(CNN) - The Navajo Nation has begun a three-week lockdown after officials found COVID-19 was spreading uncontrolled through 34 communities.
People can only leave their homes for emergencies or essentials; government offices and businesses must close. Learning moves online.
Gas stations and grocery stores can open but under limited hours and capacity, using strict sanitizing procedures.
Roadblocks limit off-nation travel. Tourists and non-residents can pass through but not stop.
Face masks are already mandated. People are now encouraged to wear them indoors with family.
“We’re like an island in Navajo Nation. So of course, if you have record breaking numbers all around us, it will come in to that nation or that area. And that’s what’s happening today,” President Jonathan Nez said.
Aggressive testing continues, with more than 50% of residents on the Navajo Nation tested and more than 250 contact tracers working to prevent more transmission.
Health officials have identified sites to quarantine thousands and places to add hundreds of hospital beds.
Native utility crews race to bring electricity to some of the 30% of Navajo who live without it, saving them going in search of firewood or fuel, and running water to the 40% who have none, to make hand washing and hygiene easier.

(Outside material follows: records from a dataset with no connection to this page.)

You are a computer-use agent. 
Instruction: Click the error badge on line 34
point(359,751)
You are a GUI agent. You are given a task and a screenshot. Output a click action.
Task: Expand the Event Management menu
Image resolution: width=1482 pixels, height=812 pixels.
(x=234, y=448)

Last spring, COVID-19 devastated the sprawling 27,000-square-mile Navajo reservation that stretches across Arizona, New Mexico and Utah. Per capita Navajo infection rates surpassed New York and New Jersey.
Darlene Dixson lost her sister to coronavirus. “She went in to get tested, and she said she tested positive,” she said.

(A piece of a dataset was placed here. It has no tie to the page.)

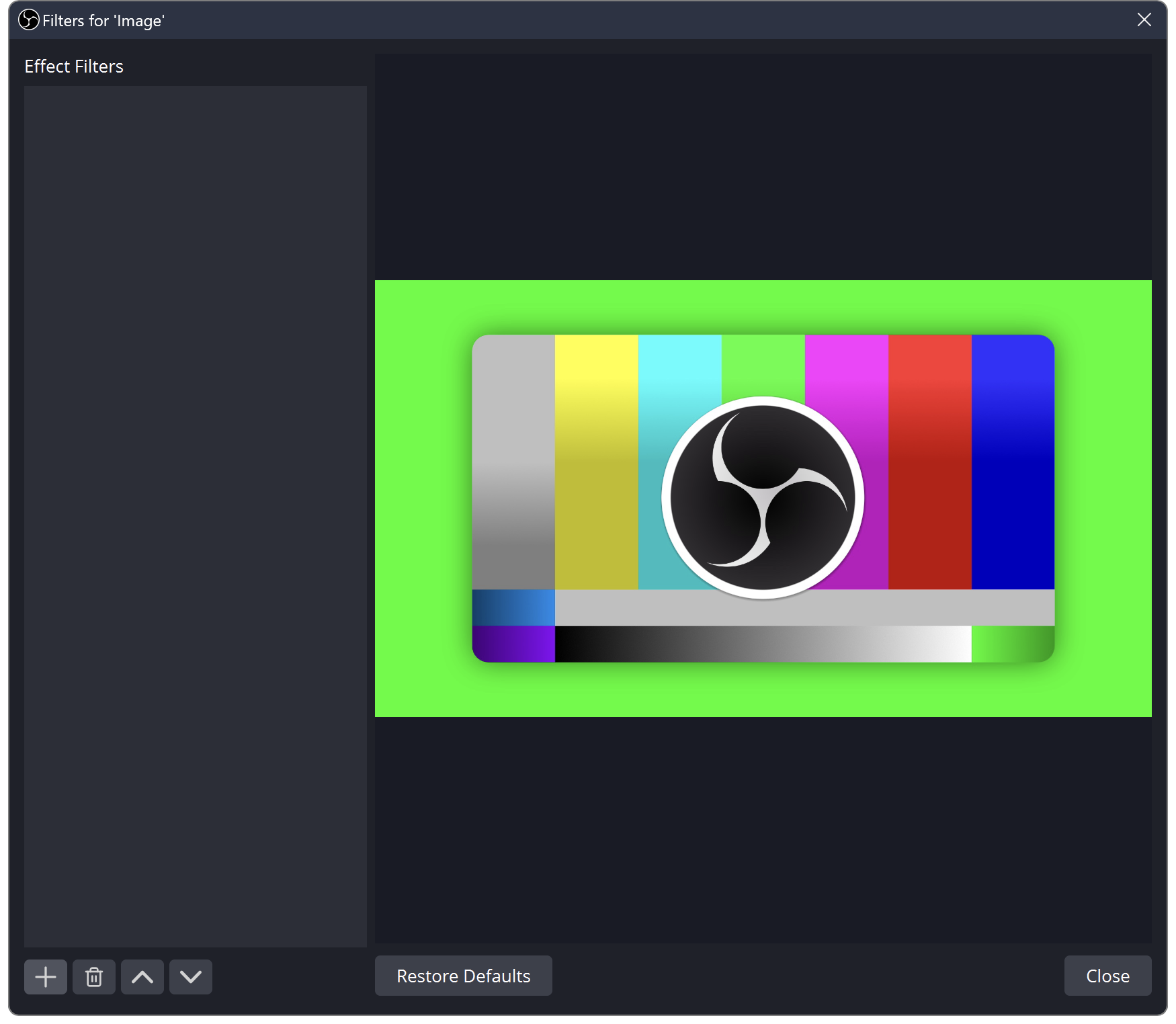Dismiss the dialog via the X icon
The image size is (1176, 1024).
click(x=1144, y=19)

Just two weeks later, Dixson listened helplessly over the phone as her younger sister’s COVID battle ended in a distant hospital room.
“I was talking to her and I was telling her, ‘Sissy, you can’t go. You have to come home to us.’ By 5:45, you just hear that tone of her heart stopping and the doctor came on the phone and said she was gone,” she said.
Navajo health officials warn of the virus' uncontrolled spread in 34 communities and fear an outbreak as bad as spring or worse.
“The cases just keep increasing. There is no plateau, no flattening,” said Dr. Jill Jim, Navajo Department of Health executive director.
Last time, the Navajo sent their most serious cases off reservation to larger hospitals in New Mexico and Arizona. Health volunteers poured in.
That’s not likely this time. Hospitals nationwide are struggling to find beds for their own critical cases.
The Navajo are preparing to fight alone.
The strict lockdown has so far received little pushback, perhaps because even those who have already endured agonizing loss realize there is still so much more the Navajo could lose.
“It’s to keep us to keep us safe. To keep us alive, that is what the lockdown is for,” Dixson said.